Bailly studied him, but he didn't say anything.
That afternoon there was a boat race on Lake Carnegie. The Alstons drove the Baillys and George down some hospitable resident's lane to an advantageous bank near the finish line. They spread rugs and made themselves comfortable there, but the party was subdued. Squibs and Mr. Alston didn't seem to care to talk. Betty asked Mrs. Bailly's question, received an identical answer, and fell silent, too. Only Mrs. Alston appeared to detect no change in the world, remaining cheerfully imperial as if alarms couldn't possibly approach her abruptly.
Even to George such a scene, sharing one planet with the violences of Europe, appeared contradictory.
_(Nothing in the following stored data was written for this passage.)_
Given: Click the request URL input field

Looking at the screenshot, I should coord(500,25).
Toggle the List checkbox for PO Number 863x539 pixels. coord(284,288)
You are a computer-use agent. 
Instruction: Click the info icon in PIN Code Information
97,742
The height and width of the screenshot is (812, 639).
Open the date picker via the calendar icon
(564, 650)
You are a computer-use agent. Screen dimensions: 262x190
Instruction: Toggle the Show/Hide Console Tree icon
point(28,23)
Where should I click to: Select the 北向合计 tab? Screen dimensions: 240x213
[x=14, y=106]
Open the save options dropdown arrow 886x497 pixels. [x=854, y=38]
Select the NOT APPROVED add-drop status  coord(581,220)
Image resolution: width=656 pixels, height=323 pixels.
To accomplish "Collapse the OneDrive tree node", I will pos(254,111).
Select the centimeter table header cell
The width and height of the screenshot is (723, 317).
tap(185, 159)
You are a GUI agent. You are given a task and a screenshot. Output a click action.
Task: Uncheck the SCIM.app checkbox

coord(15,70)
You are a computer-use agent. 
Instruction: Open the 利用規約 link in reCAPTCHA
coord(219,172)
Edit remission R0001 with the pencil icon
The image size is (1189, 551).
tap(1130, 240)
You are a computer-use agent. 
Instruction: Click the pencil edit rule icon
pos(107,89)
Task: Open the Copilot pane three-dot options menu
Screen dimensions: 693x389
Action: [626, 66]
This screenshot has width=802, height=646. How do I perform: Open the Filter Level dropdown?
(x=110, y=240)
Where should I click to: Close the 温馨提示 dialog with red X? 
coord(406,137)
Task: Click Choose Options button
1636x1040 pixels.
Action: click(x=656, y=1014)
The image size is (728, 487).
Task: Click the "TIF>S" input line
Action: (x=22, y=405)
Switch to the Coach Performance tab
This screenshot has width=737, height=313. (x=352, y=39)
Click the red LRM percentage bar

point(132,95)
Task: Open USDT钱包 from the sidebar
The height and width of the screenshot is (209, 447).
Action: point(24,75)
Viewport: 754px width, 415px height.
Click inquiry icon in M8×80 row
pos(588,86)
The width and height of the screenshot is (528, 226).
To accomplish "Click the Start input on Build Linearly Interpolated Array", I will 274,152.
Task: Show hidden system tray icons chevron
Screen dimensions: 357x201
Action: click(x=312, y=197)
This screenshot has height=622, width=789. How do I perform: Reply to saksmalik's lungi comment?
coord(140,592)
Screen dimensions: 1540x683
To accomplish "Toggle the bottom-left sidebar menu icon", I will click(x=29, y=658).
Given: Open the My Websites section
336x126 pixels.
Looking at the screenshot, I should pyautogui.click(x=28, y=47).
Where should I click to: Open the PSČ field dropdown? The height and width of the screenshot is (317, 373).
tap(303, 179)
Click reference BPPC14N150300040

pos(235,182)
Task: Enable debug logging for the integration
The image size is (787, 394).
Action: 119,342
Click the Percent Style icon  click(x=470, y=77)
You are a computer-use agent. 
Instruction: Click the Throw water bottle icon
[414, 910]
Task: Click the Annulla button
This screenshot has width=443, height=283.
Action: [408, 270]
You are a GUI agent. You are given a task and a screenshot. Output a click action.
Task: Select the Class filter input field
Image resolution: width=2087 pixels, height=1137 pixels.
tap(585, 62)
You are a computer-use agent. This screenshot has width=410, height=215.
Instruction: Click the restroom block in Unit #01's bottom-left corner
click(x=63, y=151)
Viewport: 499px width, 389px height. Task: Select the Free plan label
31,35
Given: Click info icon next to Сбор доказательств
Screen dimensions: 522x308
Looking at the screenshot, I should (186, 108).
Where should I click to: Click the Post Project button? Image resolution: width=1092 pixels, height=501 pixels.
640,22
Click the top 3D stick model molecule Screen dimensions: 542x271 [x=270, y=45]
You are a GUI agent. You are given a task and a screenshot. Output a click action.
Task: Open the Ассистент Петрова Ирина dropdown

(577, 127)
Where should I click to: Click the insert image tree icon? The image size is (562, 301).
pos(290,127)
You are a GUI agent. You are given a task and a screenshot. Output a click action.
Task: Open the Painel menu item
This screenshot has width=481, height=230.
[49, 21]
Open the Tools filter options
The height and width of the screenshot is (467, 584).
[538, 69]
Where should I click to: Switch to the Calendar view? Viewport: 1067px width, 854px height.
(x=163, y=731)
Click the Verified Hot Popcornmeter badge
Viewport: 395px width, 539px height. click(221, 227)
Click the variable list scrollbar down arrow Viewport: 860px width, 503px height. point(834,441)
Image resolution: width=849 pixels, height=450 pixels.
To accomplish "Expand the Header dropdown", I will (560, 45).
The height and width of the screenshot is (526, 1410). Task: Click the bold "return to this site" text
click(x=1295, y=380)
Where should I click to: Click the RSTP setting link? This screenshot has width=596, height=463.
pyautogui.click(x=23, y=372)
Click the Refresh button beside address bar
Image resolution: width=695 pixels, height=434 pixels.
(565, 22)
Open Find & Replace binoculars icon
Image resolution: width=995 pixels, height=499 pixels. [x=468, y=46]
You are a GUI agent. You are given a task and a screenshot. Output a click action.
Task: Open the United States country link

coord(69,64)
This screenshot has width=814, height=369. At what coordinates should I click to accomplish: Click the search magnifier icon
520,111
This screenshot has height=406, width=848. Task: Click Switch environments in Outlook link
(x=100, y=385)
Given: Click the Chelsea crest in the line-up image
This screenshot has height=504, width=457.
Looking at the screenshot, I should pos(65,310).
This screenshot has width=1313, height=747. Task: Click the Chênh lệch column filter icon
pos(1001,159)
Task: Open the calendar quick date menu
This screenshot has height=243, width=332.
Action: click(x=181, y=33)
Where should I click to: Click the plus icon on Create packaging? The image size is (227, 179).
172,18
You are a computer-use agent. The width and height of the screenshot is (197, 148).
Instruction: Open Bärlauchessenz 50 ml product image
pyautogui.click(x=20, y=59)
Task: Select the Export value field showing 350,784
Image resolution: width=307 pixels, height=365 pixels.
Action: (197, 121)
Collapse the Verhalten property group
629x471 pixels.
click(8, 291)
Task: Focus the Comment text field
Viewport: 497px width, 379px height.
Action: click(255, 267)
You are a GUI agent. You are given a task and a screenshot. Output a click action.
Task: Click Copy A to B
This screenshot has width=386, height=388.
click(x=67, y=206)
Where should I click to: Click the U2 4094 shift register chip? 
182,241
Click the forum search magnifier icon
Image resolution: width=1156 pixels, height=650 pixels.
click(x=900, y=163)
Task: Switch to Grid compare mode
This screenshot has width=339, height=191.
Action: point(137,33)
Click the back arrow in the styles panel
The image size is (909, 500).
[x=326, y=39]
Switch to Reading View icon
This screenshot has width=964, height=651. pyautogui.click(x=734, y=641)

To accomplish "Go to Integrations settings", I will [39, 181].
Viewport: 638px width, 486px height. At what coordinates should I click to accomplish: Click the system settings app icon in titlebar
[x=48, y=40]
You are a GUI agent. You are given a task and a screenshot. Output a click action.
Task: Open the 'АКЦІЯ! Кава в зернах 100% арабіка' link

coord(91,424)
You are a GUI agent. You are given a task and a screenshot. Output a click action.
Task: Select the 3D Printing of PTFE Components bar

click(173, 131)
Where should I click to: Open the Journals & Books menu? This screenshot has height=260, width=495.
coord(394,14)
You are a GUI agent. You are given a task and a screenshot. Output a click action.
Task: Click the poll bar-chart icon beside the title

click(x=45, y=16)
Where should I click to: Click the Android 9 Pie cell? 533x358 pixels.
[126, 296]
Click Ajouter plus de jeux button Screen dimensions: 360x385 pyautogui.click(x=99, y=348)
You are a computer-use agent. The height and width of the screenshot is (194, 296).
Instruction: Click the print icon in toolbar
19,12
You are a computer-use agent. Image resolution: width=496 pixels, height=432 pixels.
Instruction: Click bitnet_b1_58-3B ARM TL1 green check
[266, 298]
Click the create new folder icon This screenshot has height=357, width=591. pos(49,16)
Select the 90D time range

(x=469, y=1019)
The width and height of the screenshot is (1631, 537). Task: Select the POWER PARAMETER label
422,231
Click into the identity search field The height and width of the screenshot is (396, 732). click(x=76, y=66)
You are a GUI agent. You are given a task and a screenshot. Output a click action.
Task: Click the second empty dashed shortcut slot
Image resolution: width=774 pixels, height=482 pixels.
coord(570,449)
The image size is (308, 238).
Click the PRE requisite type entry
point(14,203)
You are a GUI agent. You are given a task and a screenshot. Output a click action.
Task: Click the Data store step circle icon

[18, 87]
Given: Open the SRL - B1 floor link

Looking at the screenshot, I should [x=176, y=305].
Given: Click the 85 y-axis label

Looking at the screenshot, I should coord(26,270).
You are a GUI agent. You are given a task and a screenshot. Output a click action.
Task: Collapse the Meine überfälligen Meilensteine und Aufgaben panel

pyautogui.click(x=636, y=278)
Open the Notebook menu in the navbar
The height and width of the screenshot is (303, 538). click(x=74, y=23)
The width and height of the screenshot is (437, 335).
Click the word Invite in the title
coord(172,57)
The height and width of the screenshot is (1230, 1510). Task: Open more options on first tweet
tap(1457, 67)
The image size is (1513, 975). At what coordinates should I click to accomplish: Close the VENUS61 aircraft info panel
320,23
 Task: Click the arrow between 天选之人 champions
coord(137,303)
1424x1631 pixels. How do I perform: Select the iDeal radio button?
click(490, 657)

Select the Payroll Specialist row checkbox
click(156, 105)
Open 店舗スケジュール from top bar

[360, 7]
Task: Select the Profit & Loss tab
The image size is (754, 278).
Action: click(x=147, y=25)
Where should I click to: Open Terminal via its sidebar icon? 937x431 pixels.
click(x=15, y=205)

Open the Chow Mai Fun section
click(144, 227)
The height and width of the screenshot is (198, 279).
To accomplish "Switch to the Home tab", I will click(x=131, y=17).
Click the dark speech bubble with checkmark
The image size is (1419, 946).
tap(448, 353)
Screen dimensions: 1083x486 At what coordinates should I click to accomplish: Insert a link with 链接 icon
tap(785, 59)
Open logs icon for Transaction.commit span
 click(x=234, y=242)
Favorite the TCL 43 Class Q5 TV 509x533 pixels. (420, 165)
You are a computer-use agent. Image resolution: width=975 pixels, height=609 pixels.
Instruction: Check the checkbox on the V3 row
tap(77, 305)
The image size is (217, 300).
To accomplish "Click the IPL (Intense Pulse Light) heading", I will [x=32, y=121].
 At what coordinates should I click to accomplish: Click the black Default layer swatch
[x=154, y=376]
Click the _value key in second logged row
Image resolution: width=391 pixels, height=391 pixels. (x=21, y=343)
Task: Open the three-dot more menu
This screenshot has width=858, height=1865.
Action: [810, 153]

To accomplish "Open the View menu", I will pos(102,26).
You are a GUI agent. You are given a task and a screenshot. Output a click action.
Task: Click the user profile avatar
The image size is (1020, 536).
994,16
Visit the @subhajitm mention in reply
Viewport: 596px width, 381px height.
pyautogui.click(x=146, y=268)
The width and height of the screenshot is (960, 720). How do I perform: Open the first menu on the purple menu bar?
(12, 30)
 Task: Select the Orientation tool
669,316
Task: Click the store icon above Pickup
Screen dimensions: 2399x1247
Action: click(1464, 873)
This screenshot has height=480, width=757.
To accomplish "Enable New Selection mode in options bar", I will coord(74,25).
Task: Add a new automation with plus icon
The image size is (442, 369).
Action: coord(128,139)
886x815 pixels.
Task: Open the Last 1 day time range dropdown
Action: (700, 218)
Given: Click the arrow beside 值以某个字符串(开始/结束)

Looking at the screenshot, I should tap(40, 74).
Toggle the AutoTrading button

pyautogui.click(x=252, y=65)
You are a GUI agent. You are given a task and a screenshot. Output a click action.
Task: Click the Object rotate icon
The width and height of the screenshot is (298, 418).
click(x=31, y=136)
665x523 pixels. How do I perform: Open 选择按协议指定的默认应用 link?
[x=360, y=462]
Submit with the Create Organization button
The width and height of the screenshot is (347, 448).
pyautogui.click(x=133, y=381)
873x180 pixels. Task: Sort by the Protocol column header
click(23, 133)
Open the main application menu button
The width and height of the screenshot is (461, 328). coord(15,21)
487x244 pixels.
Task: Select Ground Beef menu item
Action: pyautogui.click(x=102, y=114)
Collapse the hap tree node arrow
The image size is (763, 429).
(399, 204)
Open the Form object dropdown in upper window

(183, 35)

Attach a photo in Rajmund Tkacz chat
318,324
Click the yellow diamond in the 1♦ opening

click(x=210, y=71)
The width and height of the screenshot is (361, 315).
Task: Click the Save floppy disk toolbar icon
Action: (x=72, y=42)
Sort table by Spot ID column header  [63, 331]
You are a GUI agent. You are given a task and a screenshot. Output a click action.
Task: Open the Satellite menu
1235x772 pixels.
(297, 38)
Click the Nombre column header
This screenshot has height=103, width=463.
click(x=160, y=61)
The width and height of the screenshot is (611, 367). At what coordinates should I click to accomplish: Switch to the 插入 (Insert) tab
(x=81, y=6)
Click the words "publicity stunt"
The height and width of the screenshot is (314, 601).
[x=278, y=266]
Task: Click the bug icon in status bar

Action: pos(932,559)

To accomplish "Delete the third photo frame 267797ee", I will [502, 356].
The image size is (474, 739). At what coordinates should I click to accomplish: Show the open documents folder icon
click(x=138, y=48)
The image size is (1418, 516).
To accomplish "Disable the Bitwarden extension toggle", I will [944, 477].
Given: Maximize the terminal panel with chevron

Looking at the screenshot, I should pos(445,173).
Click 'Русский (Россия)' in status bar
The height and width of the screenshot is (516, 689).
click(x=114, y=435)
The fancifully garbed undergraduates, who ran along the bank; the string of automobiles on the towpath opposite; the white and gleaming pleasure boats in the canal; the shells themselves, with coloured oar-blades that flashed in the sunlight; most of all the green frame for this pleasantly exciting contest had an air of telling him that everything unseen was rumour, dream stuff; either that, or else that the seen was visionary, while in those remote places existed the only material world, the revolting and essential realities.
Bailly at last interrupted his revery, with his long, thin arm making a gesture that included the athletes; the running, youthful partisans.
"How many are we going to lose or get back with twisted minds?"
"Keep quiet," his wife said in a panic.
Mrs. Alston laughed pleasantly.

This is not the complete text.